Die vom Ryanair-Management angekündigte Schließung des Standortes Bremen ist unhaltbar. Ryanair muss die Schließungspläne unverzüglich zurücknehmen und an den Verhandlungstisch mit ver.di zurückkehren.

 

Am vergangenen Freitag haben an den Flughäfen in Frankfurter und Berlin Ryanair-Flugbegleiter*innen demonstriert. Das Kabinenpersonal des Unternehmens befindet sich derzeit immer wieder und europaweit im Streik. Ziel ist es, gegen die Geschäftsführung die Grundstandards eines ordentlichen Arbeitsverhältnisses durchsetzen – zum Beispiel eine Personalvertretung und ein geregeltes, existenzsicherndes Einkommen.

 

Ryanair versucht nicht einmal darüber hinwegzutäuschen, dass die Ankündigung der Schließung des Standortes Bremen unmittelbar mit den letzten Streiks in Verbindung steht. Die Zukunft von bis zu 90 Flugbegleiter*innen steht hier auf dem Spiel – was für ein verantwortungsloses Verhalten!

 

Die Beschäftigten erhalten lediglich eine 5-Tages-Frist, sich zu entscheiden, ob und wenn ja an welchen anderen Standort in Europa sie versetzt werden wollen. Das Verhalten von Ryanair verbreitet Unsicherheit und Angst, außerdem setzt es die Flugbegleiter*innen massiv unter Druck.

 

Einschüchterungen und Schließungspläne müssen sofort aufhören.

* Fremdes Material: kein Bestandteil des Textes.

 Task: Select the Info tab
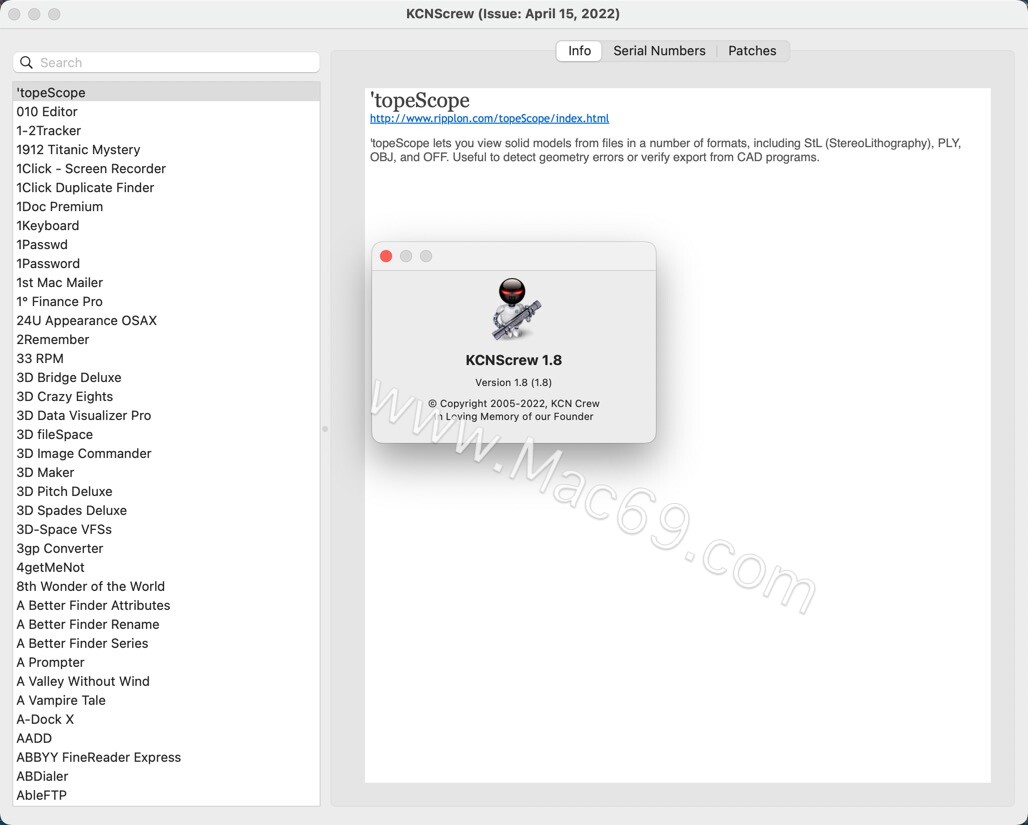coord(578,50)
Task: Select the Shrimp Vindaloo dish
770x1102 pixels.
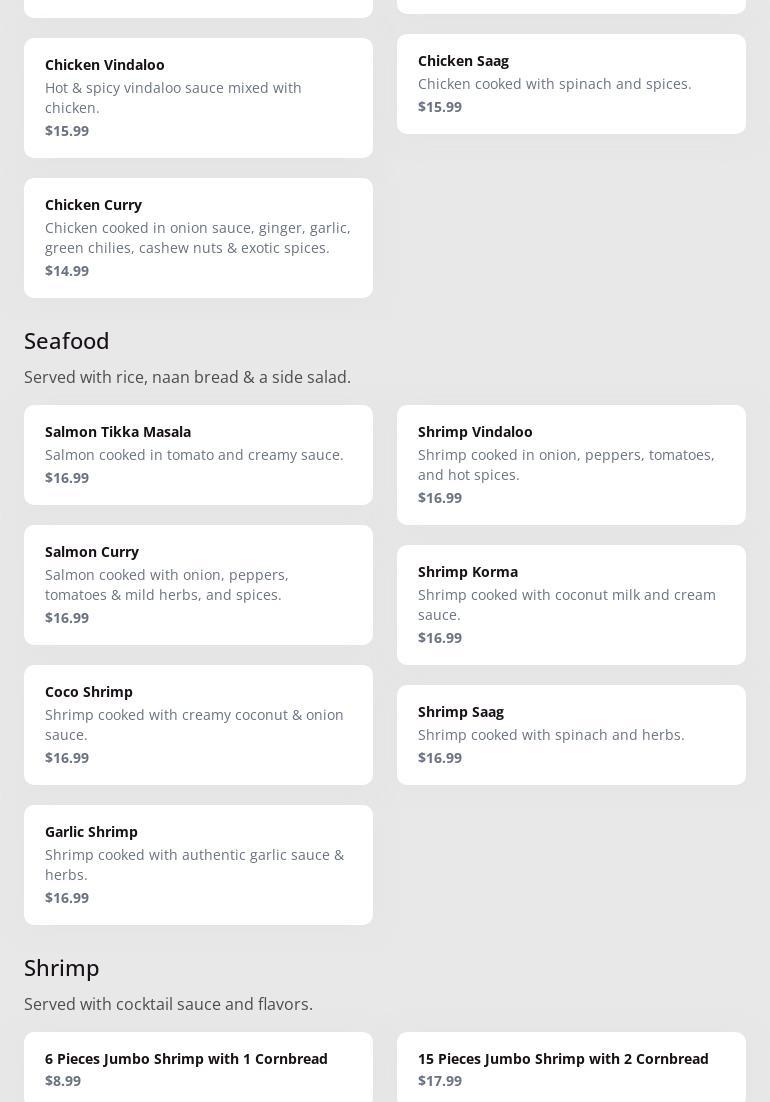Action: 571,464
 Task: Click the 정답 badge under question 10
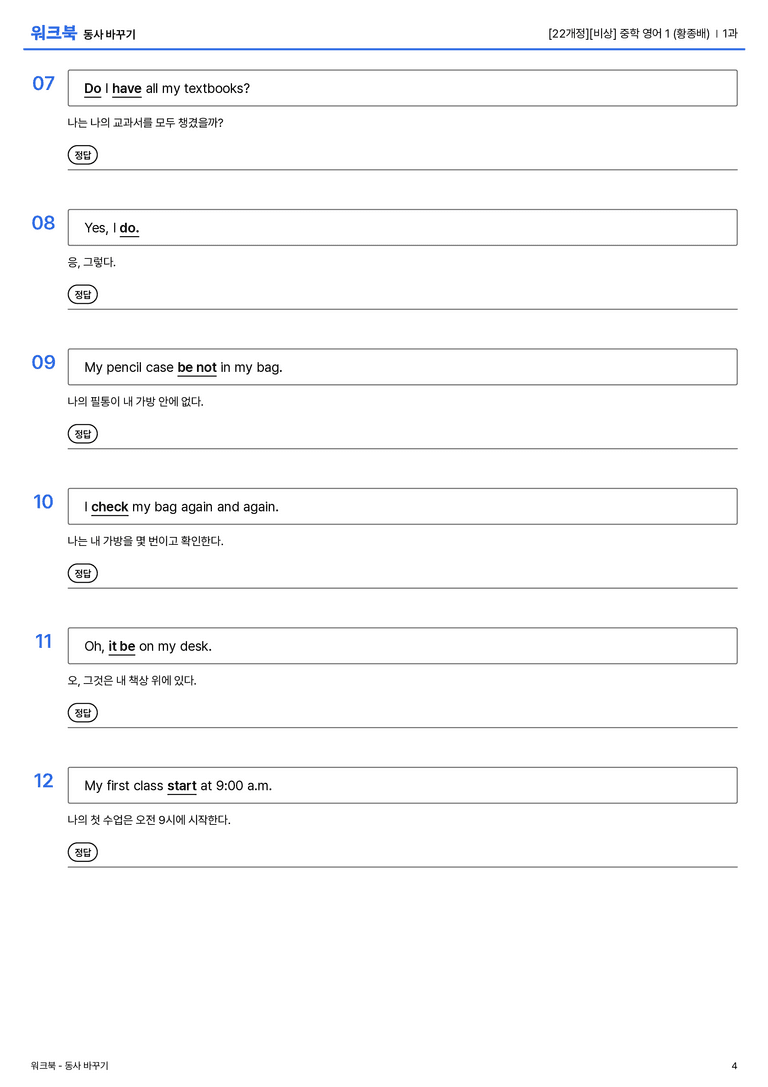[x=82, y=573]
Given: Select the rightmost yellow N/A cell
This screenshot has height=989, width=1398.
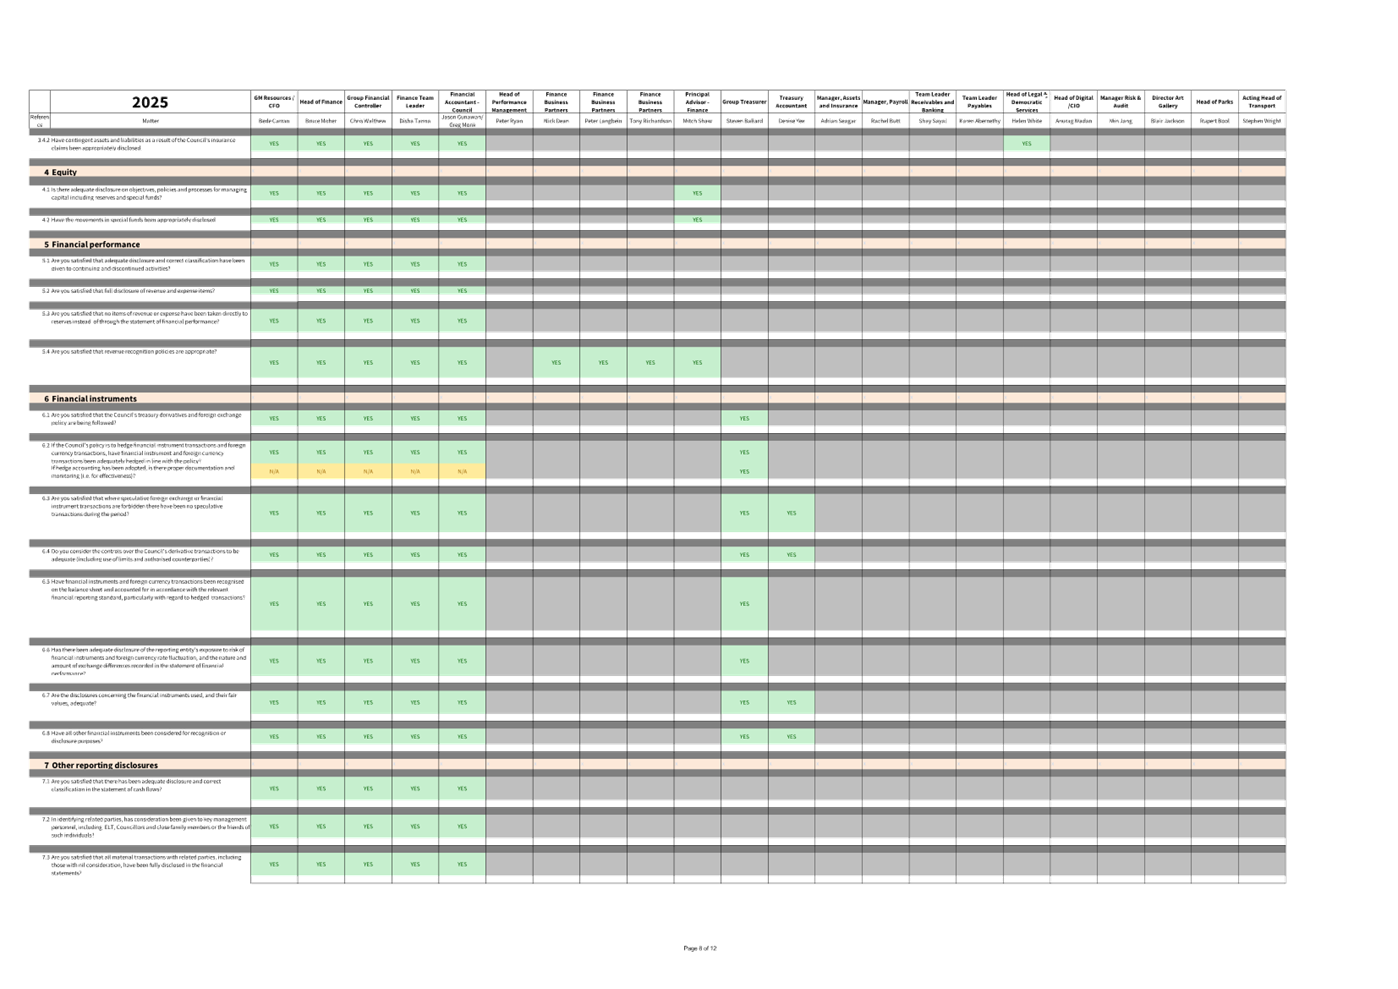Looking at the screenshot, I should pos(462,471).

Als Patin der ver.di-Tarifkommission unterstütze ich den Arbeitskampf und die Forderungen der Flugbegleiter*innen nach garantierter Arbeitsplatzsicherheit und einer substanziellen Entgeltsteigerung, die das Einkommen existenzsichernd und planbar macht. Ryanair muss mit den Flugbegleiter*innen und ver.di wieder an den Verhandlungstisch zurückzukehren und sein inakzeptables Verhalten stoppen. Ryanairs Raubtierkapitalismus, ausgetragen auf den Rücken der Arbeitnehmer*innen, muss endliche ein Ende haben.

Ryanair muss endlich beginnen Personalvertretungen zu zulassen, und sich an deutsches Arbeitsrecht sowie den Arbeitnehmerschutz zu halten. Andernfalls ist ein Entzug der Start- und Landerechte zu erwägen.